2\. The author states Michael Arrington making increasingly inflammatory posts
as a reason why techcrunch will fail. But in my experience such posts tend to
draw traffic. More to the point Arrington has been at this for a while, he
uses analytics and he's not stupid. If the inflammatory posts weren't getting
results he wouldn't continue to post them.

3\. The author uses Wavii as an example of how TechCrunch is no longer a
"kingmaker" because they've pushed that startup and it hasn't gotten major
funding. But said product hasn't even launched yet so it's really too early to
receive more funding (they already got $2m in seed funding and that was only 9
months ago). So the example doesn't really hold.

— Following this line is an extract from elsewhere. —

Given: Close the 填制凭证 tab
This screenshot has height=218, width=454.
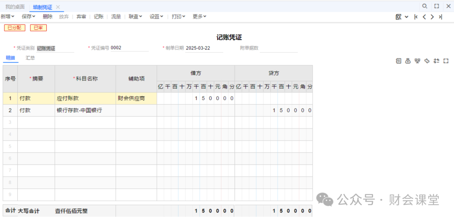Looking at the screenshot, I should pos(58,7).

4\. I actually kind of agree with this point in that I don't really enjoy Paul
Carr, Sarah Lacy or Steve Gillmor. But again the site has analytics so I
assume they'd be gone if everyone agreed with me. So clearly they're drawing a
crowd regardless of how I feel. The author needs to realize the same is true
of his opinion.

5\. The last point boils down to "the author doesn't like Arrington so he'll
fail". Well...a lot of people haven't liked Michael Arrington in the past and
he's succeeded in spite of it.

I'm not saying Techcrunch doesn't have its problems but they're far from
"over"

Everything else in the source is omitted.